A clever keyboard to unite the PC and the mobile device
- Manufacturer: Roccat
- Requirements: Windows 7+, two spare USB ports, iOS or Android compatible
Roccat’s impressive range of peripherals has expanded recently with the arrival of the Skeltr, a keyboard that was originally announced a couple of years ago. It is designed to unite the mobile and PC platforms, with a set of features you won’t find from any other manufacturer.
At first glance, it’s a large (520 x 250 x 30mm – including detachable wrist rest) membrane keyboard with five programmable macro keys to the far left of the keyboard and a further three programmable profile keys located under the space bar. It is RGB backlit, allowing a combination of 16.8 million colors in a variety of effects and setups. It has a 1000Hz polling rate, 512KB of memory and a 32-bit ARM CPU helping to drive its many functions and features.
The key feature of the Skeltr, though, is that it’s designed for use with both PCs and mobile devices, allowing an easy switching between the two and accommodating any phone or tablet with a deep groove that runs almost the entire length of the keyboard in which it can sit.
How it works is quite simple, really. The Skeltr is USB powered, using up a couple of USB ports on the PC, with an audio passthrough microphone and speaker cable at the end of a 1,8m braided cable. The USB connectivity enables both the keyboard itself for use on the PC as well as a built-in Bluetooth 3.0 and for providing power to a USB port at the rear of the keyboard.
While you’re working on your PC you can have your mobile device sat in the keyboard’s groove, powered via the USB port to the rear – and, should you receive a message or need to type on your device, you simply press and hold a key in the top right of the Skeltr to activate the Bluetooth element and swap functionality to the device. When you’re done, you press the key again to change back to PC mode.
The Skeltr is a good keyboard with an interesting set of features
In practice, it works well, but only after you’ve paired the keyboard with your device. At first, we encountered a few issues with the switchover; either the PC failed to release the keyboard or the device failed to enable it. However, after a few attempts the two platforms started talking to the keyboard and it worked as well as Roccat envisaged.
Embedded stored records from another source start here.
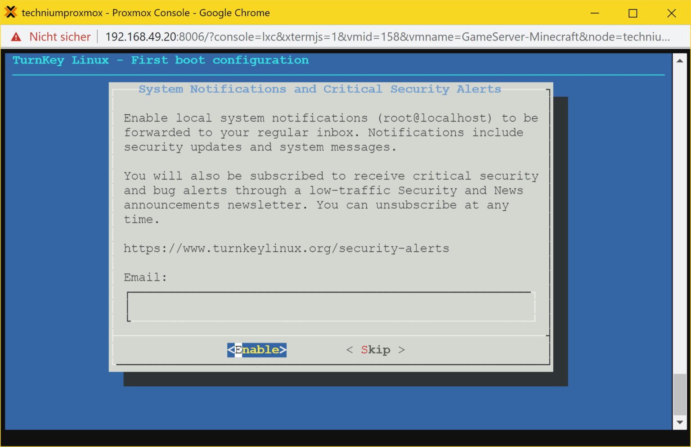Click the terminal scrollbar thumb
This screenshot has width=691, height=447.
(680, 394)
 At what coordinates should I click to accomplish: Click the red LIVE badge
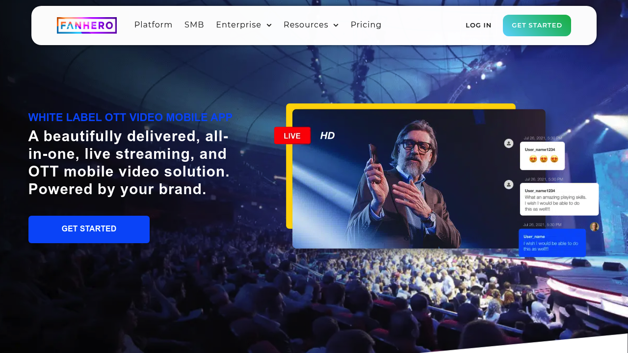click(292, 136)
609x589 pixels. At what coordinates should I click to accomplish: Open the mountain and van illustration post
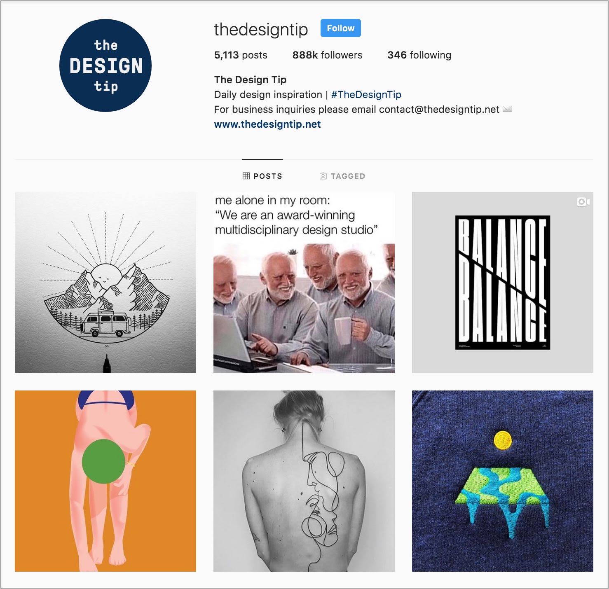coord(105,283)
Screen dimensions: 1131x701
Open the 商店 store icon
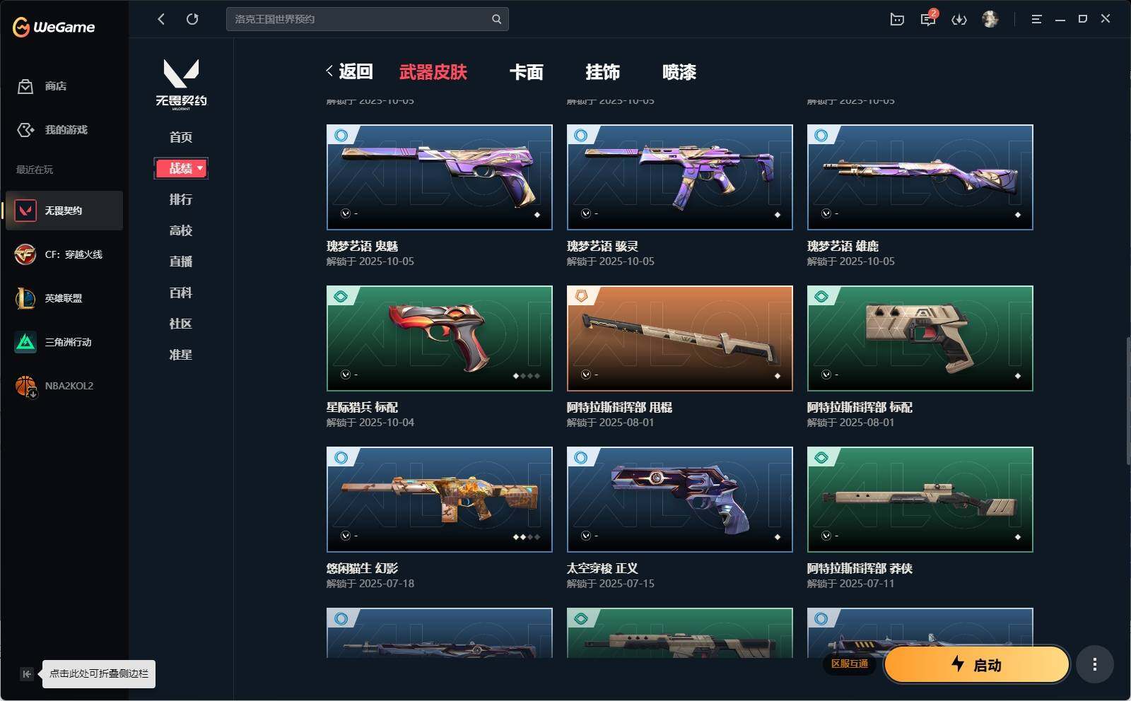[25, 86]
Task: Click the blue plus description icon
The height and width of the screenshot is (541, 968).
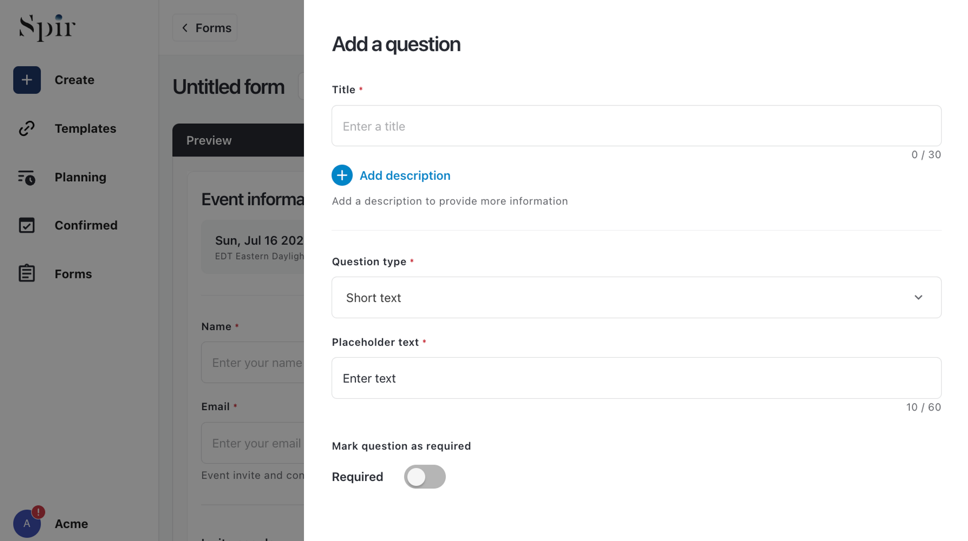Action: (x=342, y=175)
Realistically, we don’t often have the need to change from PC to device, since all our emails, messaging and so on are conducted within individual browser tabs or a third-party program on the PC. Our phones are simply there to handle calls, which the Skeltr can intercept through another set of keys and send to a headset connected to the mic and speaker ports at the rear of the keyboard.
There’s potential here for the Skeltr to be the keyboard of choice for a hot-desk setup, where tablets are used instead of PCs and power comes from a powered USB hub. It’s an interesting idea, but not one that’s utilised much at present.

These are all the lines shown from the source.